Economic conditions are the main driver of social behaviour


The more I study markets and human behavior, the clearer it becomes: economic forces shape our social choices far more than we care to admit. What we often frame as personal preferences or cultural shifts frequently have economic roots that we're reluctant to acknowledge.

Take the decision to have children. While we discuss this in terms of personal fulfilment or life priorities, isn't the rising cost of raising children—housing, education, healthcare—equally influential? When young adults choose to focus on themselves rather than start families, economic pressures often lurk beneath the surface of what appears to be lifestyle preference.

I've experienced this tension personally. People frequently ask why I'm not working in the field where I earned my degree. While passion and interests matter, the reality is that working at a university and pursuing purely intellectual pursuits felt like a luxury I couldn't afford at the time. Years later, I watch friends who stayed on the academic path complete their PhDs only to leave academia for industry internships. The pattern is telling.

This shouldn't surprise us. Maslow's hierarchy of needs suggests that it's difficult to focus on intellectual fulfilment when basic security remains unmet. While financial security wasn't part of Maslow's original framework, in our current system, money has become the gateway to fulfilling nearly every other need.

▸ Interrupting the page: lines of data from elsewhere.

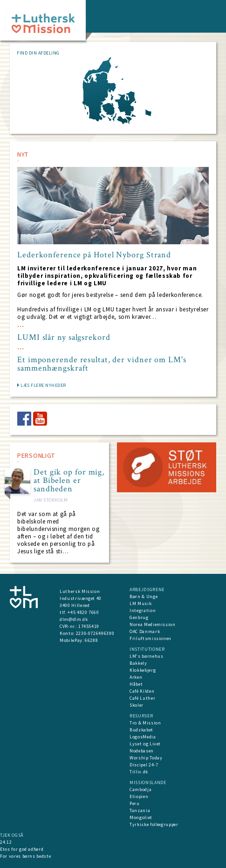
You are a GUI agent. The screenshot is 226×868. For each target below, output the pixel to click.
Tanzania (140, 810)
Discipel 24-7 (144, 765)
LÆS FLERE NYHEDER (43, 385)
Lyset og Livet (145, 744)
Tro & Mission (145, 723)
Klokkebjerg (143, 670)
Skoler (137, 705)
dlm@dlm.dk (74, 619)
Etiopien (139, 796)
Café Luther (142, 698)
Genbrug (139, 617)
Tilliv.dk (139, 772)
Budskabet (141, 730)
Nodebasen (142, 751)
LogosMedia (143, 737)
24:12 (6, 842)
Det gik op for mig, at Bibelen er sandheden (69, 481)
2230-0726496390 (95, 633)
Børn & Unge (144, 596)
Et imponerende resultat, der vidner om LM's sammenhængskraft (102, 364)
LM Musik (140, 603)
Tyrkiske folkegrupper (154, 824)
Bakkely (138, 663)
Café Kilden (142, 691)
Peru (135, 803)
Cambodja (140, 789)
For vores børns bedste (25, 856)
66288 (91, 640)
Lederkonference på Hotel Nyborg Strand (94, 255)
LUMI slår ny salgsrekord (64, 338)
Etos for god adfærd (21, 849)
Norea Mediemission (152, 624)
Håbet (136, 684)
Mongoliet (141, 817)
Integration (143, 610)
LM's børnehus (146, 656)
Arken (136, 677)
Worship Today (146, 758)
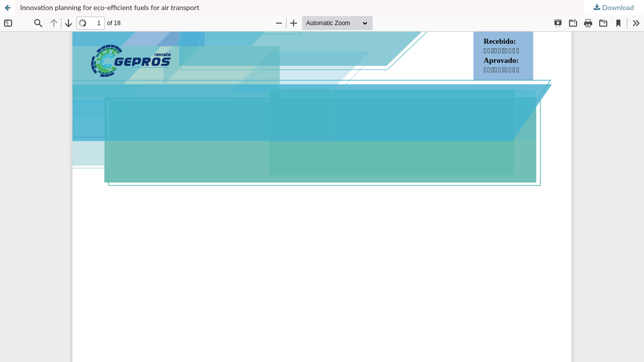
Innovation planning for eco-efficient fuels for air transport (110, 7)
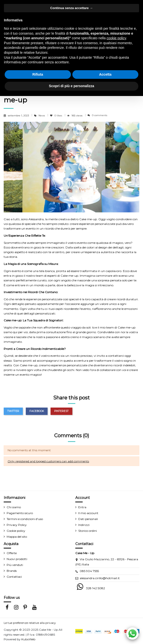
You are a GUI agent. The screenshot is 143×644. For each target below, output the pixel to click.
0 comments (100, 115)
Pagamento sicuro (20, 513)
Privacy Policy (17, 525)
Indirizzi (84, 525)
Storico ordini (88, 530)
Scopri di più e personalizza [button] (71, 86)
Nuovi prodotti (17, 559)
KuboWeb (28, 639)
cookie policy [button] (116, 38)
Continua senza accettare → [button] (71, 8)
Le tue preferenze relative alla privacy (30, 623)
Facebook (37, 411)
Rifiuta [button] (38, 74)
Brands (12, 570)
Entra (82, 507)
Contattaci (14, 576)
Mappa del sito (17, 536)
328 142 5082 (96, 588)
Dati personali (88, 519)
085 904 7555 (89, 571)
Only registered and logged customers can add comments (48, 461)
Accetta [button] (105, 74)
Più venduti (15, 565)
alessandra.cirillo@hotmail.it (100, 578)
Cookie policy (16, 530)
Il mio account (88, 513)
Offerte (12, 553)
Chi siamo (14, 507)
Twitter (13, 411)
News (42, 116)
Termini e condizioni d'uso (25, 519)
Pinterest (61, 411)
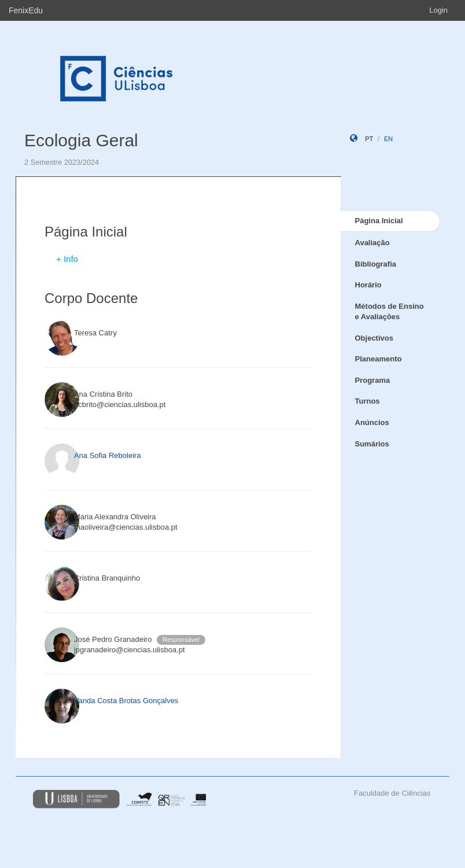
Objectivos (374, 338)
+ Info (67, 258)
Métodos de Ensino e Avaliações (389, 312)
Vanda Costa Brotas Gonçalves (126, 700)
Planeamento (378, 359)
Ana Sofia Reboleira (108, 455)
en (388, 139)
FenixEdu (25, 10)
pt (369, 139)
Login (438, 10)
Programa (372, 380)
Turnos (367, 401)
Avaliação (372, 242)
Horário (368, 285)
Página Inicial (379, 220)
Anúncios (372, 422)
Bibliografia (376, 264)
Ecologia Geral (81, 140)
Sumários (372, 444)
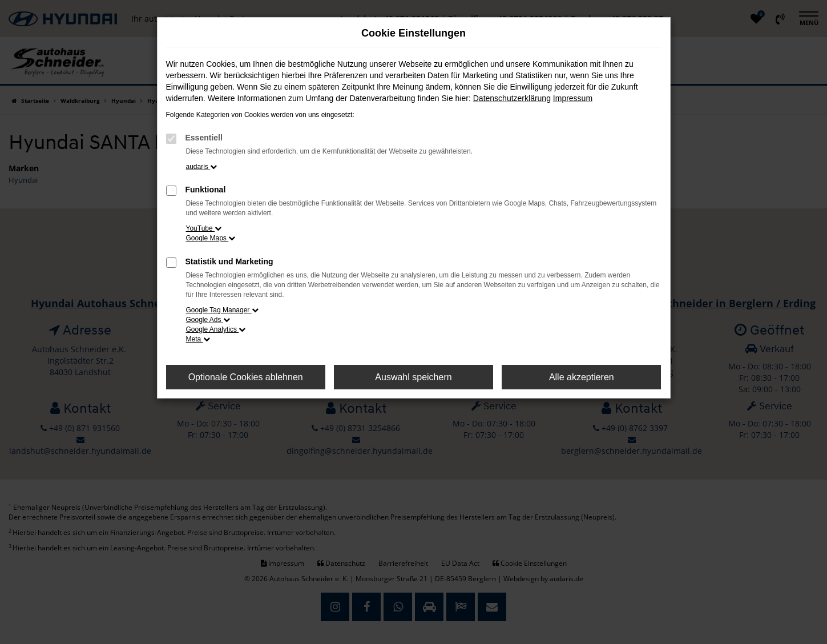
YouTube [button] (204, 228)
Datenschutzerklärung (512, 98)
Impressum (572, 98)
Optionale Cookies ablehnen (245, 377)
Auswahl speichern (413, 377)
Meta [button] (198, 339)
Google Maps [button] (211, 238)
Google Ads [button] (208, 320)
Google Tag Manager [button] (222, 310)
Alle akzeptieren (582, 377)
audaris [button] (201, 167)
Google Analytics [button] (216, 329)
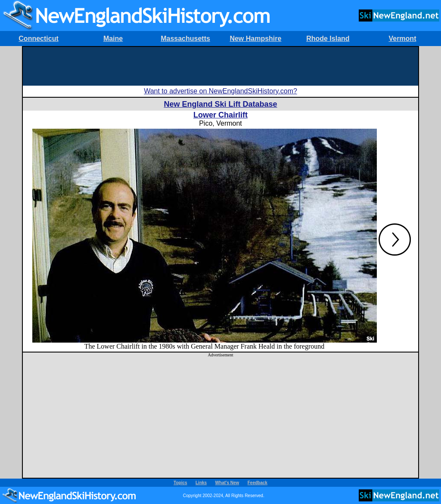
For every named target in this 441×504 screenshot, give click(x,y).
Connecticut (38, 38)
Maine (113, 38)
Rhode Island (328, 38)
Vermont (402, 38)
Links (201, 482)
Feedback (258, 482)
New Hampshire (255, 38)
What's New (227, 482)
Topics (180, 482)
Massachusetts (185, 38)
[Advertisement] (220, 66)
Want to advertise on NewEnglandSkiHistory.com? (220, 91)
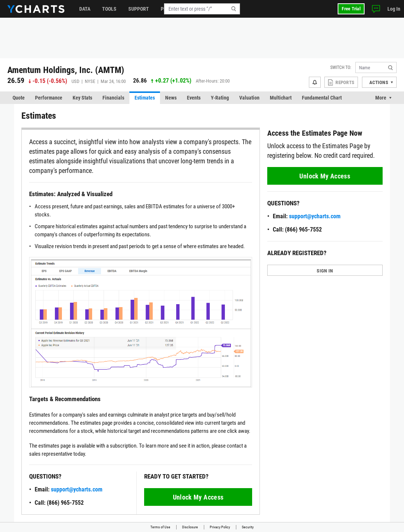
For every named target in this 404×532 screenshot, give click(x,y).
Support (139, 9)
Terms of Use (160, 527)
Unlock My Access (198, 497)
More (381, 98)
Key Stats (82, 98)
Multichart (281, 98)
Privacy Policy (220, 527)
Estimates (144, 98)
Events (194, 98)
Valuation (249, 98)
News (171, 98)
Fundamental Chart (322, 98)
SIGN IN (325, 271)
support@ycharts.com (77, 489)
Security (248, 527)
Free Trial (351, 8)
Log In (394, 9)
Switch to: (341, 67)
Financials (113, 98)
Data (85, 9)
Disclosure (190, 527)
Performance (49, 98)
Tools (109, 9)
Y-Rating (220, 98)
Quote (18, 98)
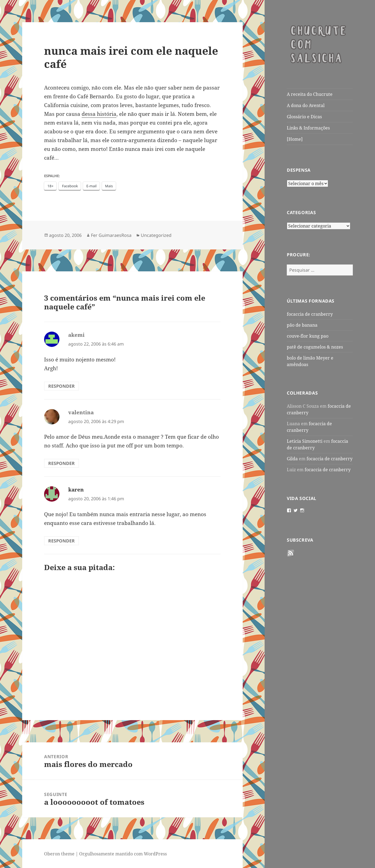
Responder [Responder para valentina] (61, 463)
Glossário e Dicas (304, 117)
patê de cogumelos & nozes (315, 347)
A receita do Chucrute (310, 94)
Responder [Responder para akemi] (61, 386)
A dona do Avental (306, 105)
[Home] (295, 139)
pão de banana (302, 325)
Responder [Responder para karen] (61, 541)
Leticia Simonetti (305, 441)
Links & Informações (308, 128)
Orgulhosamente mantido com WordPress (123, 854)
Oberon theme (59, 854)
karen (76, 490)
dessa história (99, 114)
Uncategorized (156, 235)
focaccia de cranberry (310, 314)
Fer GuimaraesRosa (111, 235)
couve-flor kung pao (308, 336)
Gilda (292, 459)
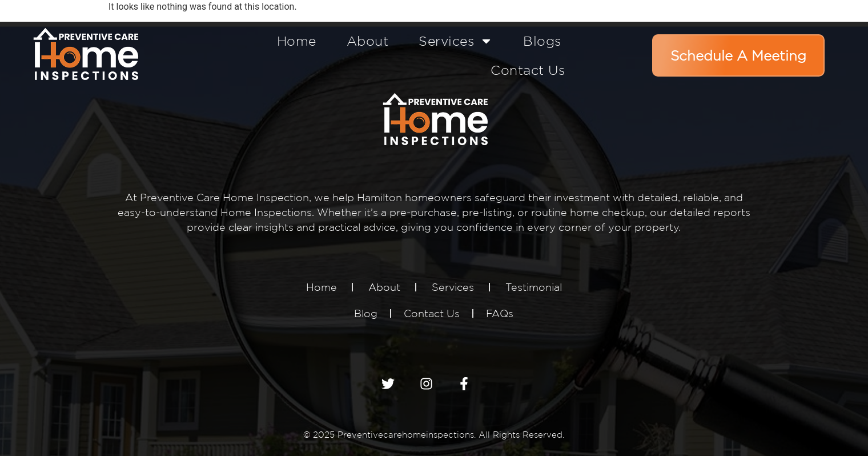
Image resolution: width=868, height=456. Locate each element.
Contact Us (528, 70)
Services (456, 41)
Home (296, 41)
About (368, 41)
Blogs (542, 41)
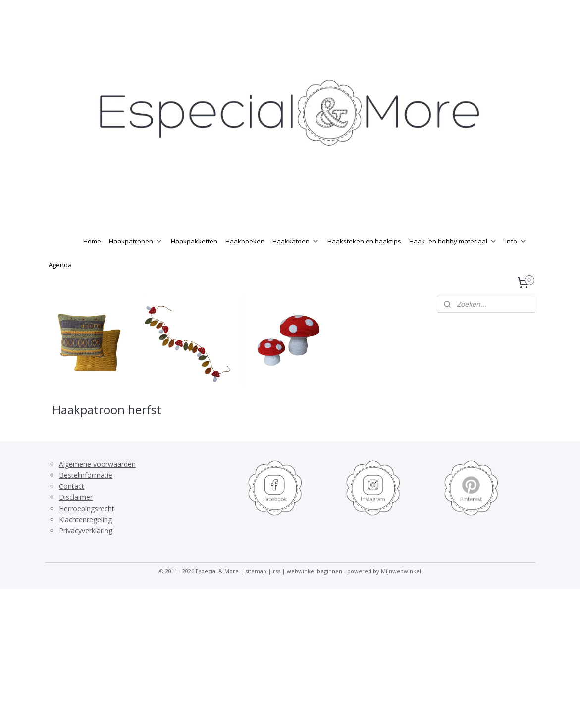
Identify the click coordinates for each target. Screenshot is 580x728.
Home (92, 241)
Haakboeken (245, 241)
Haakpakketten (194, 241)
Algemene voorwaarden (97, 464)
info (516, 241)
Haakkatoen (296, 241)
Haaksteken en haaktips (364, 241)
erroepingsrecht (89, 508)
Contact (71, 486)
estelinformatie (88, 475)
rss (276, 571)
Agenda (60, 265)
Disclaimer (76, 497)
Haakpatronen (136, 241)
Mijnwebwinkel (401, 571)
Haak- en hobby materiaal (453, 241)
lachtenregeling (88, 519)
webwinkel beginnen (315, 571)
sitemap (256, 571)
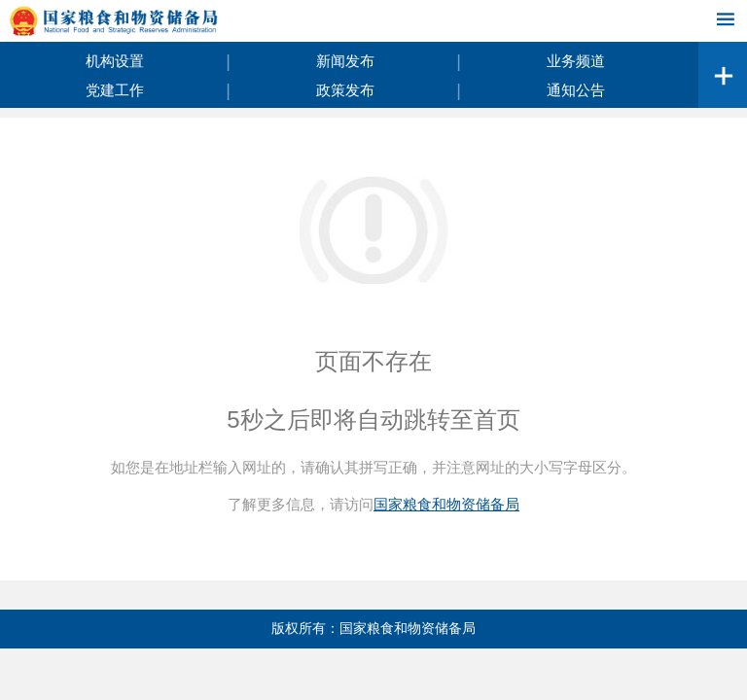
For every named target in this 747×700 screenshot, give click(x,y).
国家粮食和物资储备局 (446, 504)
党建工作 (115, 89)
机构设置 (115, 60)
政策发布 (345, 89)
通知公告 (576, 89)
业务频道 (576, 60)
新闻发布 (345, 60)
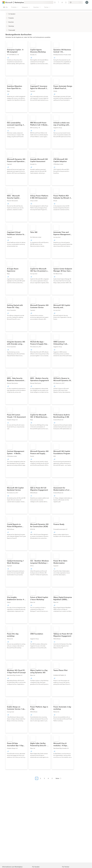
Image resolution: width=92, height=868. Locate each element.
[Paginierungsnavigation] (49, 780)
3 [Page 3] (44, 778)
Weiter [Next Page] (57, 778)
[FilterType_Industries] (7, 22)
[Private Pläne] (66, 2)
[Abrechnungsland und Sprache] (75, 2)
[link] (16, 58)
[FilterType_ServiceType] (7, 26)
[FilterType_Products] (7, 18)
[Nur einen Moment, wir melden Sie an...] (87, 2)
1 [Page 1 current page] (37, 778)
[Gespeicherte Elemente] (62, 2)
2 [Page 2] (40, 778)
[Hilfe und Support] (58, 2)
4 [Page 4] (48, 778)
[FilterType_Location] (7, 14)
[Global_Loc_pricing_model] (7, 30)
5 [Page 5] (52, 778)
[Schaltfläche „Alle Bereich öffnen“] (5, 7)
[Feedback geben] (55, 2)
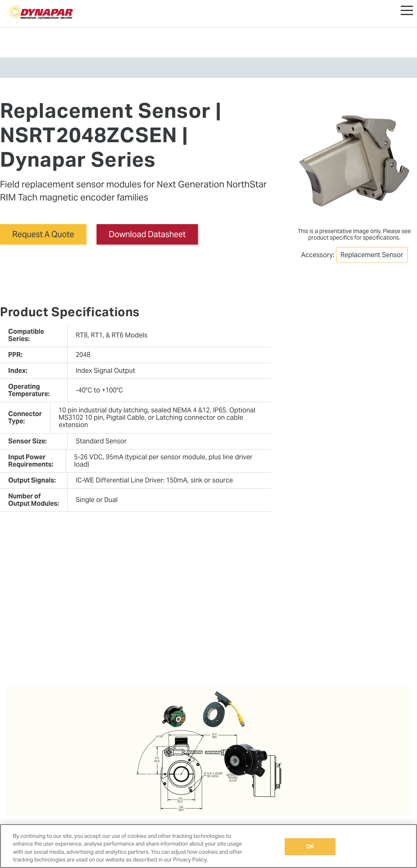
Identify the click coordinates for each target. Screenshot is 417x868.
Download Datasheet (147, 234)
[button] (407, 8)
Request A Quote (43, 234)
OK (310, 846)
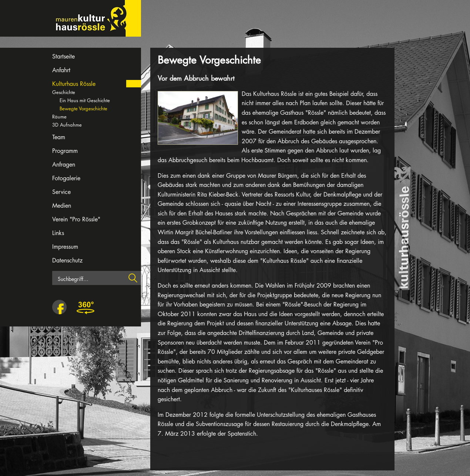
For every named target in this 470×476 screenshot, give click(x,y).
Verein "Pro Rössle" (76, 219)
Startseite (63, 56)
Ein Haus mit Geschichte (85, 100)
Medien (61, 205)
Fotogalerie (66, 178)
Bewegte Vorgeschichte (83, 108)
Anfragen (64, 164)
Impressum (65, 247)
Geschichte (64, 92)
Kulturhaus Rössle (74, 84)
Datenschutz (67, 260)
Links (58, 233)
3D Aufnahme (67, 125)
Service (61, 192)
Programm (65, 151)
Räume (59, 117)
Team (58, 137)
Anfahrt (61, 70)
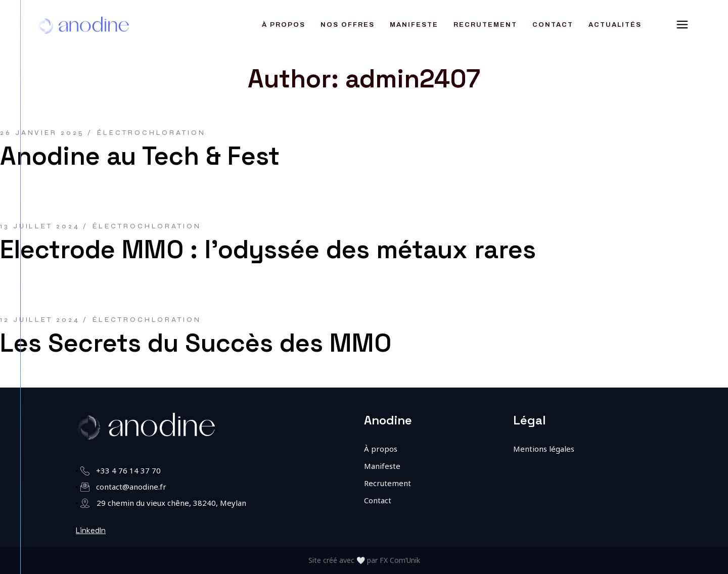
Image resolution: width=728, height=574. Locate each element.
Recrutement (387, 483)
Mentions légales (543, 449)
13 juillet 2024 (40, 226)
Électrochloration (151, 133)
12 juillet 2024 (40, 320)
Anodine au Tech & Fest (140, 156)
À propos (381, 449)
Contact (378, 500)
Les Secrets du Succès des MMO (196, 343)
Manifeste (382, 466)
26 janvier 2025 (42, 133)
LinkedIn (90, 530)
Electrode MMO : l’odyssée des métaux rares (268, 250)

For a long time, I struggled to give myself permission to prioritize financial stability. So I'll say it plainly: money matters. In the best-case scenario, it comes as a safety net from family wealth that allows you to explore higher ambitions freely. When that safety net doesn't exist, you have to build your own, sometimes putting those higher pursuits aside to address more fundamental needs. This is not only acceptable—it's rational.

Ideally, money would serve merely as a unit of exchange, freeing us to focus on genuinely productive activities. But that's not our reality. Our complex financial system profoundly impacts individual life choices, probably more than most of us want to acknowledge. This system is woven into the fabric of civilization, and understanding it helps us understand human behavior more clearly.

I wasn't happy when I first realized this. Something inside me was screaming that this isn't how things are supposed to be—that we should focus on fulfilling our highest purpose, not calculating every decision through an economic lens. For a moment, I felt like a passive victim of my circumstances. But over time, I found this realization increasingly empowering. Money matters, and you can integrate this understanding without sacrificing your other ambitions. What you can't do is deny reality in the name of your dreams.